Join a livestreamed conversation with Alan Pesky, whose Lee Pesky Learning Foundation is collaborating with Sentilles and artists Anna Fidler and Heather Watkins on the poster.
The conversation, hosted by the Sun Valley Museum of Arts, will be livestreamed online at 6 p.m. tonight--Monday, Feb. 1--via Crowdcast.
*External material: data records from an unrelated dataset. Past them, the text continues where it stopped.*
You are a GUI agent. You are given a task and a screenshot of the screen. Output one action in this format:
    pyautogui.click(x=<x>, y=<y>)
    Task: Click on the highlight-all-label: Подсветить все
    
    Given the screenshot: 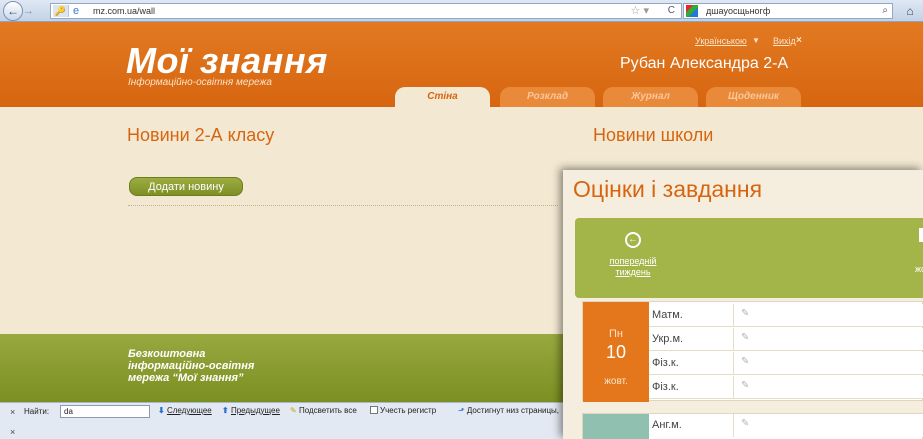 What is the action you would take?
    pyautogui.click(x=328, y=410)
    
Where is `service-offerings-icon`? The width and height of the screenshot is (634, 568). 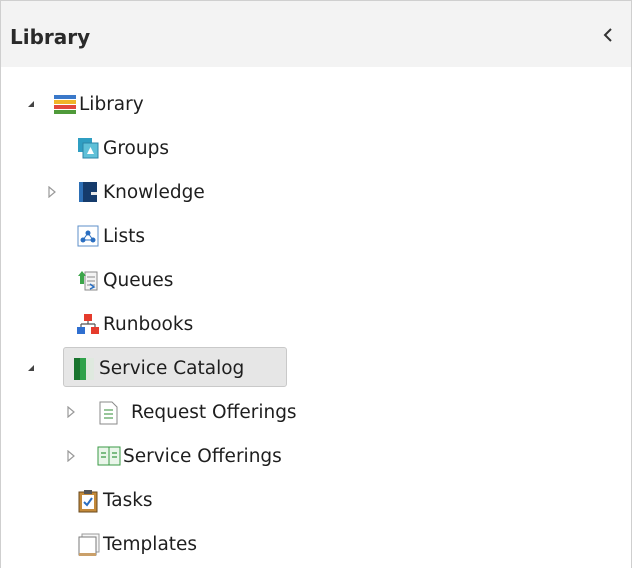
service-offerings-icon is located at coordinates (109, 456).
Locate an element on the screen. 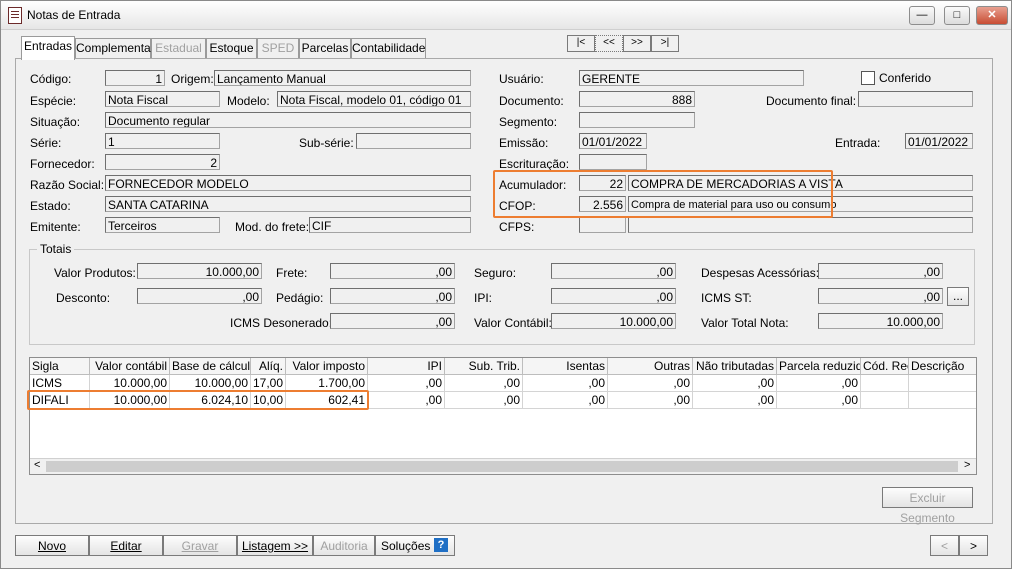  icms-st-field: ,00 is located at coordinates (880, 296).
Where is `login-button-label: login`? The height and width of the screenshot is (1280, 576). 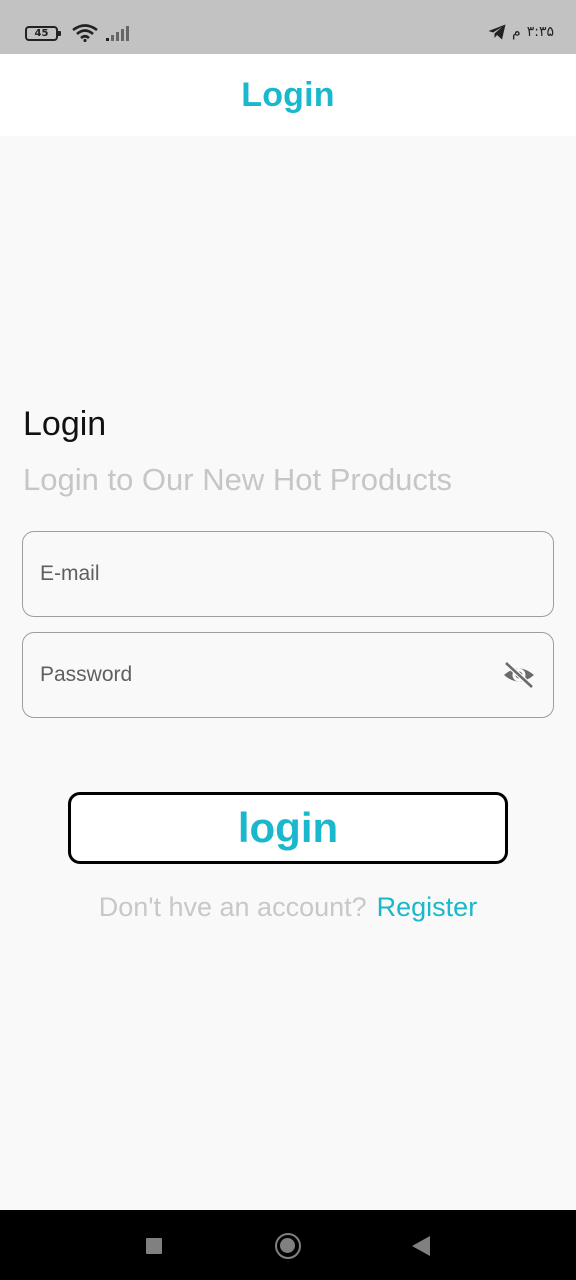
login-button-label: login is located at coordinates (288, 828).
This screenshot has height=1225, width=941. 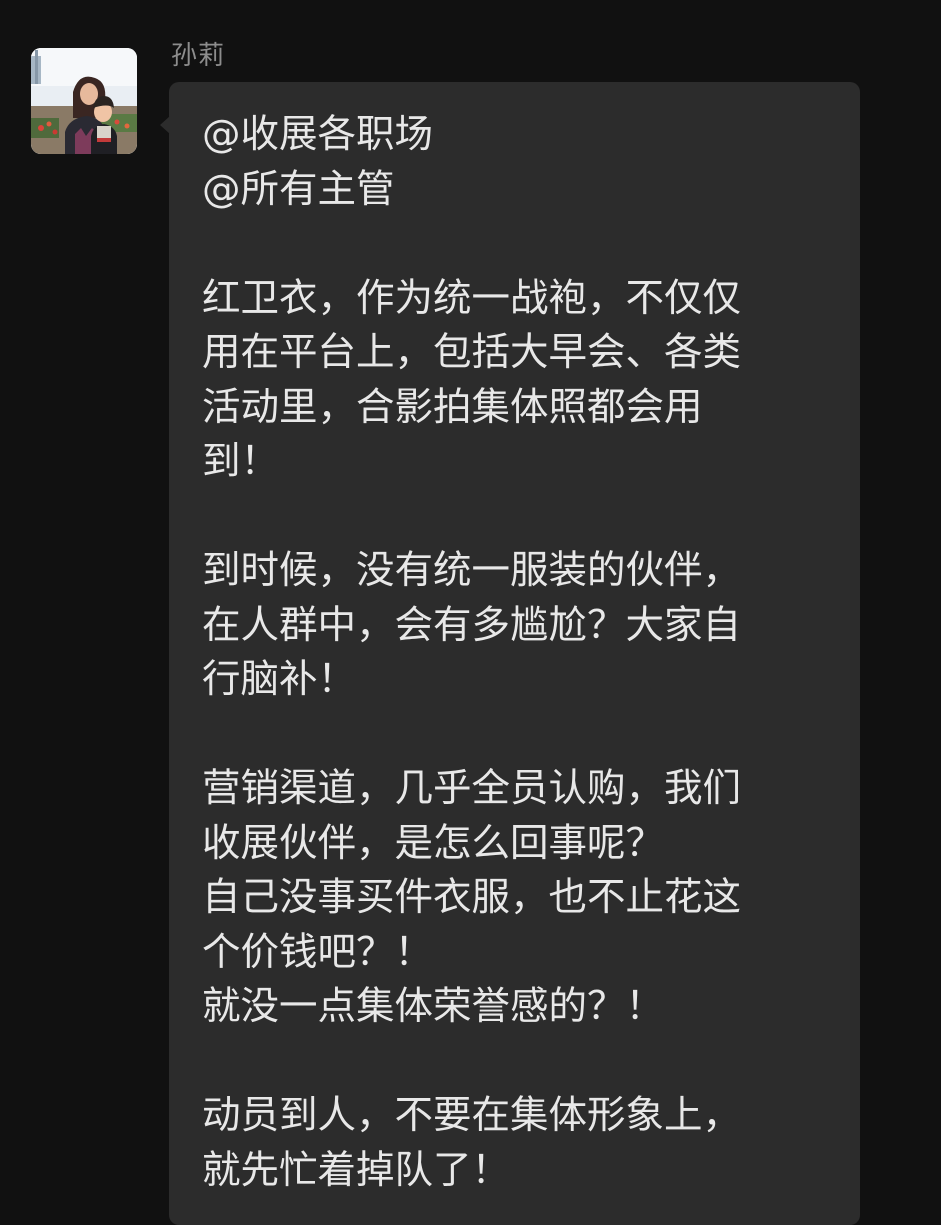 I want to click on avatar-photo-icon, so click(x=84, y=101).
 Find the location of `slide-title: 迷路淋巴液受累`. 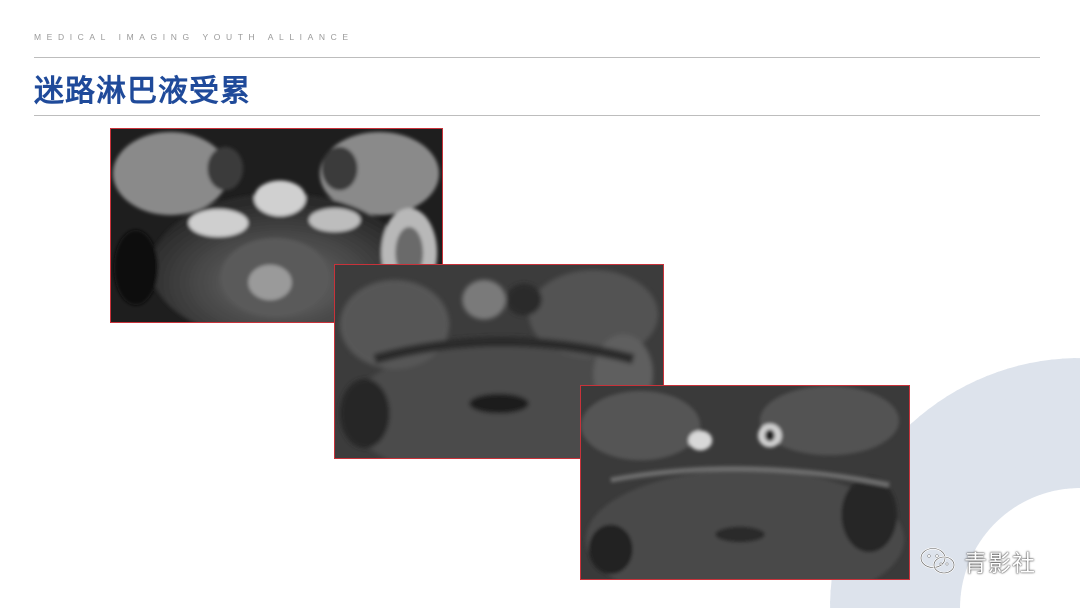

slide-title: 迷路淋巴液受累 is located at coordinates (142, 92).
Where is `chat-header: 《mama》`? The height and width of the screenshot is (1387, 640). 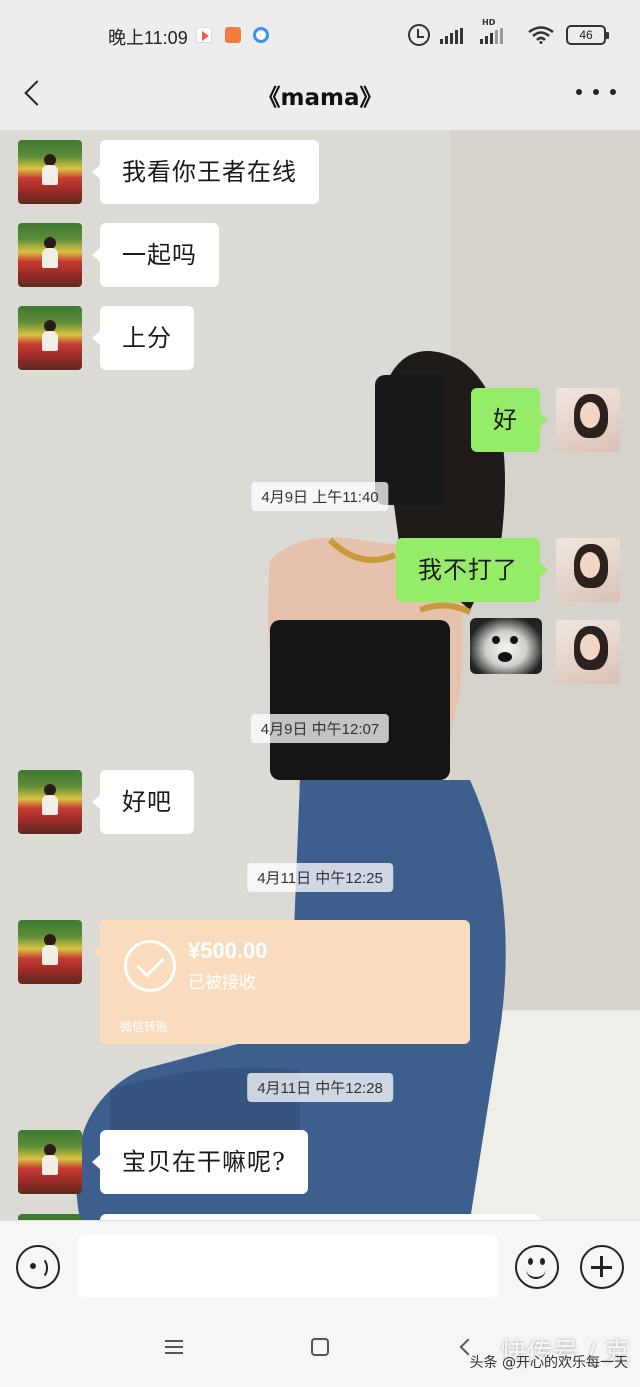 chat-header: 《mama》 is located at coordinates (320, 98).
Attendance is free, but participant must pre-register through SVMoA’s website at svmoa.org to receive the link to the event.
The conversation, part of SVMoA’s BIG IDEA project Deeds Not Word: Women Working for Change, will be hosted by The Museum’s Curator of Visual Arts Courtney Gilbert.
The Let There Be project was dreamed up by Alan and Wendy Pesky to benefit two Idaho nonprofits: The Alliance of Idaho, which protects the rights of immigrants, and the Lee Pesky Learning Center, which works with students and others to understand and overcome obstacles to learning.
Alan Pesky loved the final passage of “Draw Your Weapons” and asked if they might turn those words into art.
“The idea was to capture the transformative power of words and images and to remind people the world is made and can be unmade and remade,” said Sentilles, who is the executive director of The Alliance.
Artist Mika Aono Boyd screen-printed a limited series of 100 images. The first hundred people to donate $1,000 will receive one of the limited series of 100 posters and a copy of Draw Your Weapons. The tax-deductible donations will benefit The Alliance and Lee Pesky Learning Center.
Each poster measures 30 inches by 22 inches and will be signed by Boyd, Fidler, Sentilles, and Watkins. Framed editions are also available for an additional cost. A smaller printed version of the poster will be sent to those who donate $46.
For more information or to make a donation, visit www.lplearningcenter.org/give/let-there-be/. Donors may also contact Sarah Sentilles directly: sarah@sentilles.com.
The posters will also be available at Sun Valley Museum of Art as part of the exhibition “Deeds Not Words: Women Making Change.” SVMoA will receive 10% of the proceeds from every poster acquired through this exhibition.